The company stopped short of answering too many details, stating that it will also not conduct its previously scheduled conference call to discuss its second quarter 2016 results.
Before the EverBank jumped into its earnings results, it gave a brief description on what is going on with the potential acquisition.
From the statement on released on Tuesday:
The company also announced today that as a result of an ongoing review of its strategic alternatives it is in advanced negotiations with a well-respected financial services company regarding a transaction in which EverBank Financial Corp would be acquired and EverBank Financial Corp's common stockholders would receive $19.50 per share in cash.
In addition, the transaction contemplates that each share of EverBank Financial Corp's Series A Preferred Stock would receive cash in an amount equal to the liquidation preference plus accrued and unpaid dividends.
EverBank cautioned that there is “no certainty that these negotiations will result in a definitive agreement or that the terms will not vary from those currently under discussion or that the review of EverBank Financial Corp's other strategic alternatives will result in any action.”
It does appear the bank has locked in a promising buy though saying that it has entered into an agreement with a financial services company to negotiate exclusively with it regarding a transaction and such exclusivity agreement expires at 11:59 p.m. on Aug. 8.
Beyond this, EverBank said it does not intend to make any additional comments or statements regarding these matters until such time, if at all, that it has reached a definitive agreement for a transaction.
The rest of EverBank’s earnings release showed a positive quarter for the bank. While total residential mortgages dropped to $11.37 million in the second quarter from $11.65 million in the first quarter, it was still up from $10.72 million in the second quarter of last year. EverBank attributed the quarterly drop to sales of longer duration residential loans.
Home equity lines and other performed well and increased $156 million, or 17%, compared to the prior quarter to $1.1 billion.
Then similar to others in the industry, EverBank’s revenue for the second quarter of 2016 fell to $197 million, a drop of $7 million, or 3%, compared to $204 million in the first quarter of 2016.

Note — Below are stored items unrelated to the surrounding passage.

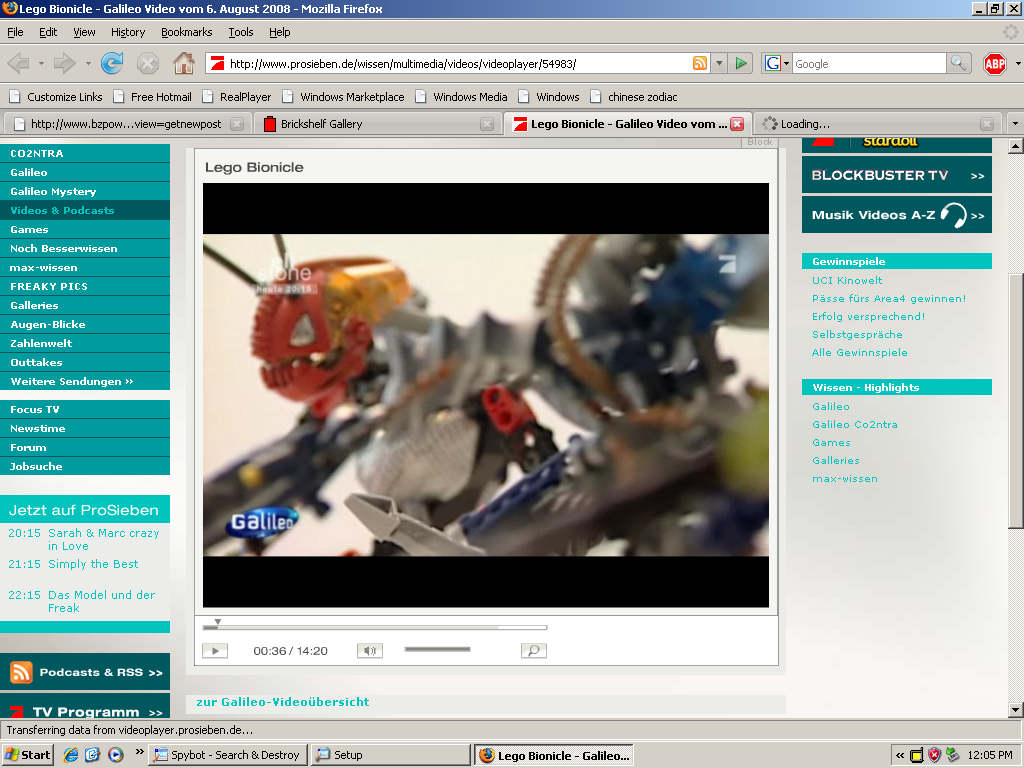Open the Bookmarks menu
This screenshot has height=768, width=1024.
point(187,32)
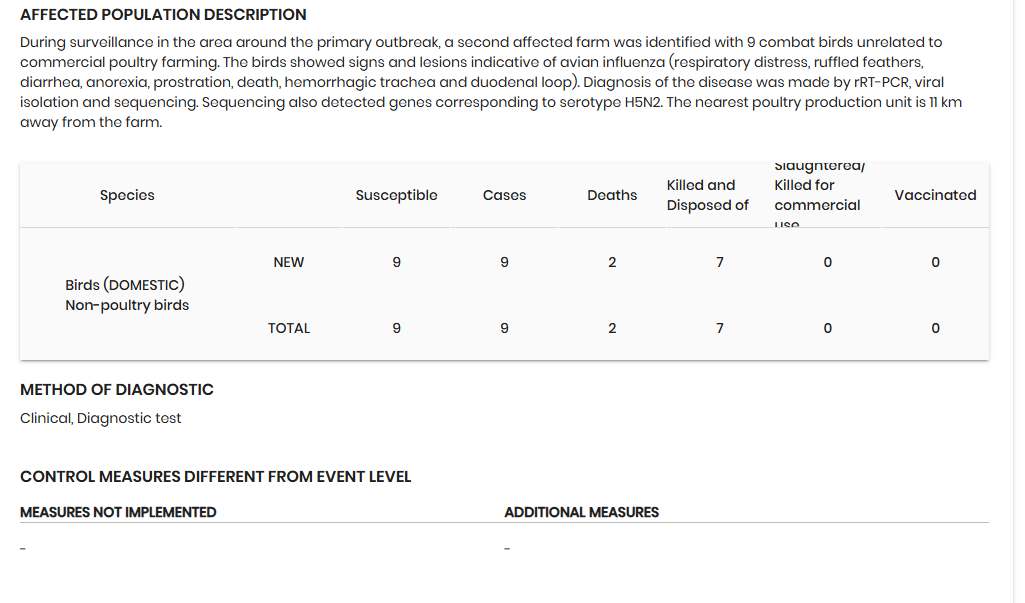Select the Vaccinated column header

[x=935, y=195]

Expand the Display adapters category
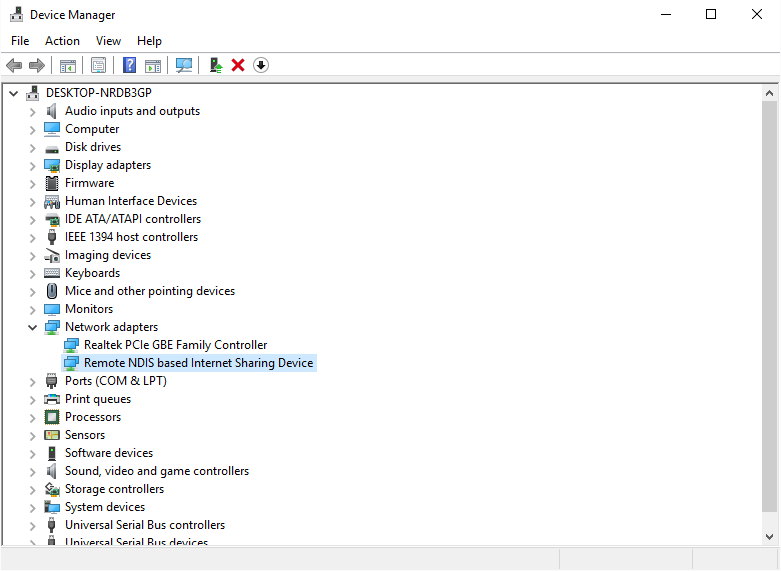click(x=33, y=165)
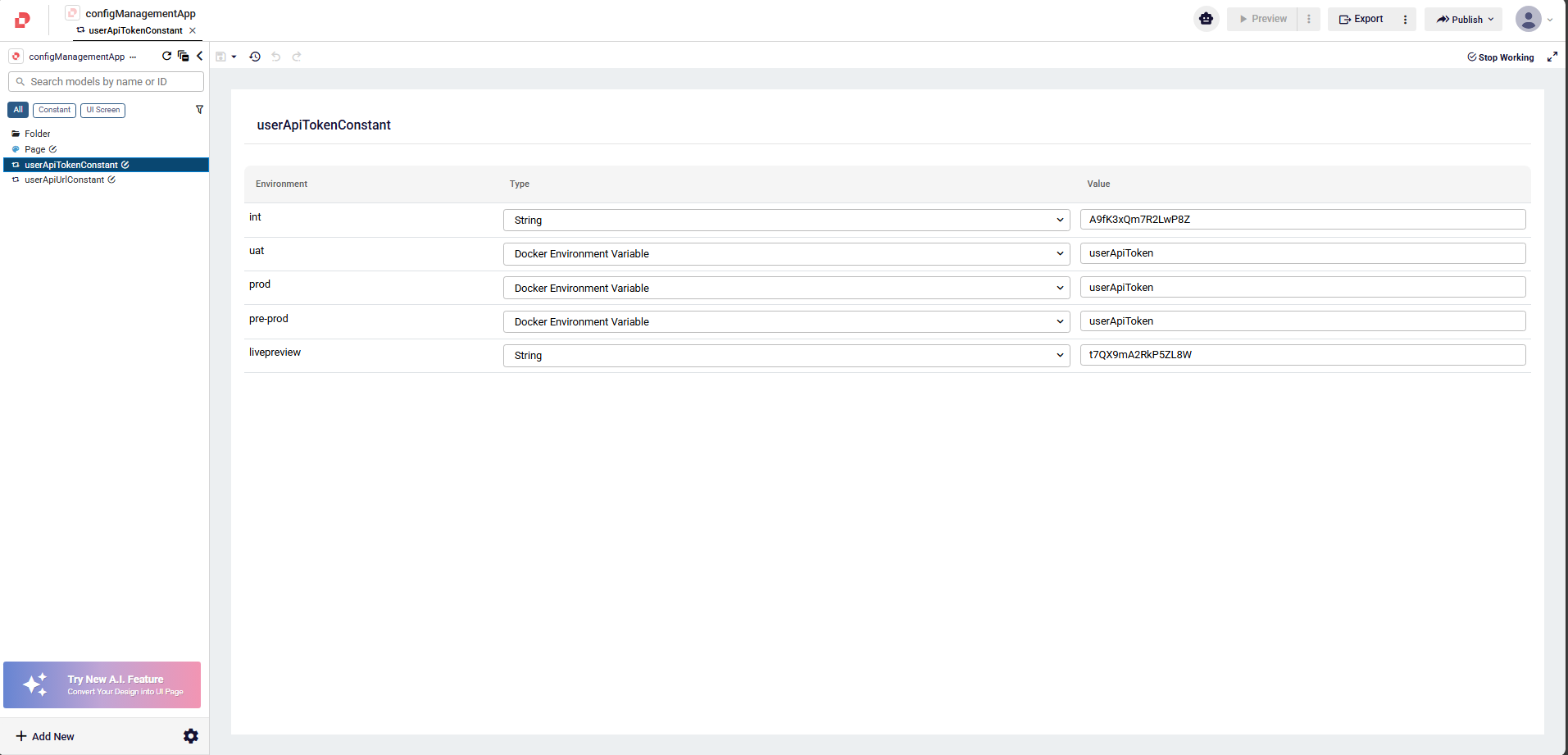
Task: Select userApiUrlConstant in model tree
Action: pos(64,180)
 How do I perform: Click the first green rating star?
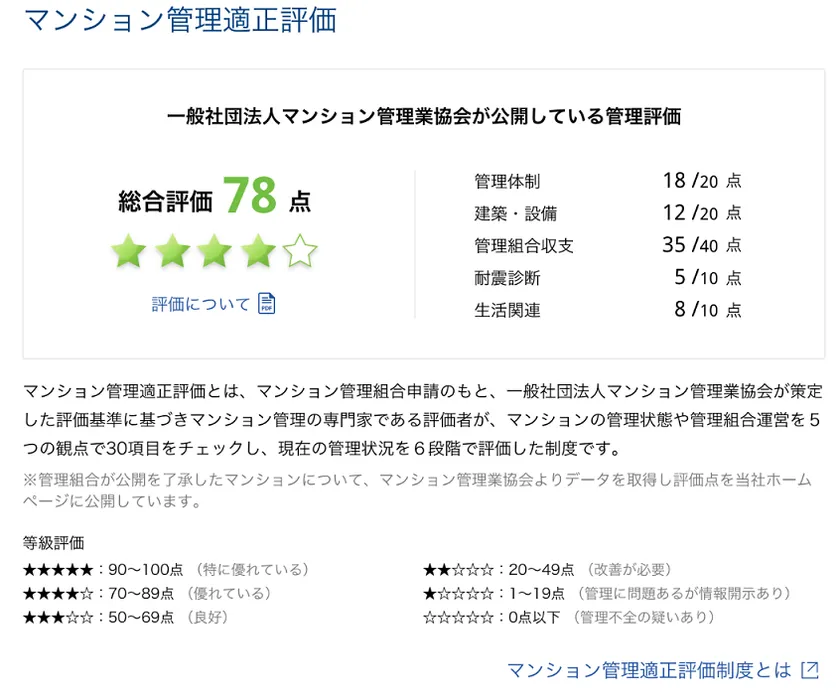[128, 251]
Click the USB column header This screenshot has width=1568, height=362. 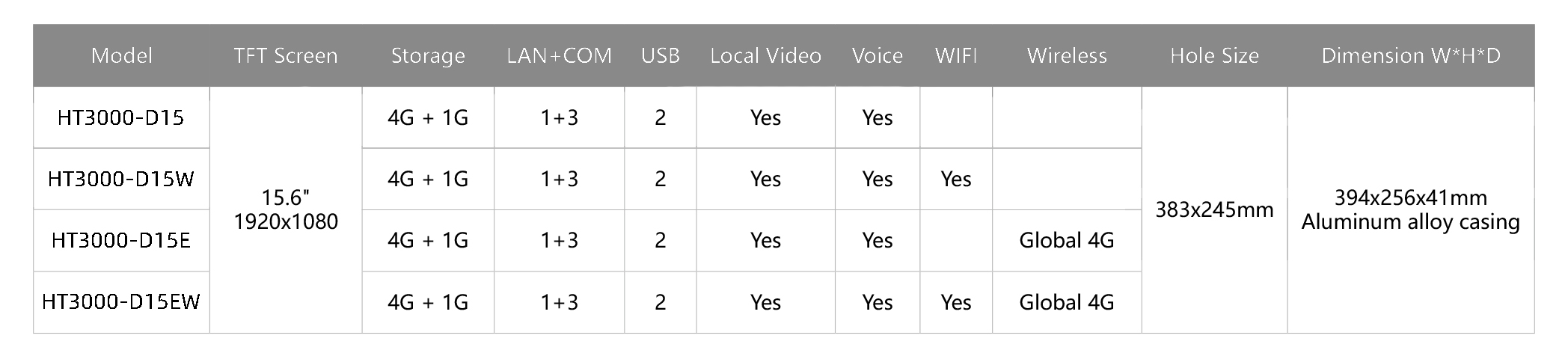(661, 55)
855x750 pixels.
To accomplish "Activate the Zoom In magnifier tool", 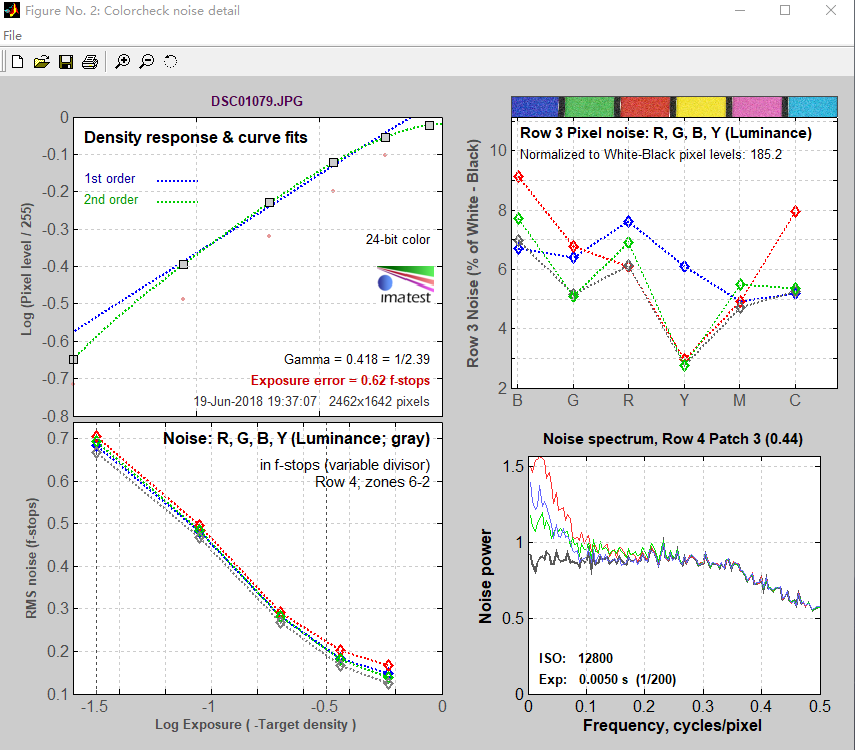I will (122, 62).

However, excluding the change in valuation allowance on its mortgage servicing rights (MSR) and other one-time items, revenue would have come in at $232 million in the second quarter of 2016, an increase of 3% compared to the prior quarter.
First-quarter earnings for 2016 were also marred by negative adjustments to the “fair value” of each company’s mortgage servicing rights portfolio. And a recent report from Fitch Ratings said the industry should expect to go through it again in the second quarter due to the impact of Brexit.
Back in January 2016, the Office of the Comptroller of the Currency terminated mortgage servicing-related consent orders against JPMorgan Chase and EverBank because it determined that the institutions now comply with the orders.
The OCC in June 2015 slapped Wells Fargo, JPMorgan Chase, EverBank and three other banks with restrictions on each bank’s mortgage servicing operations due to their failure to comply with requirements of the Independent Foreclosure Review.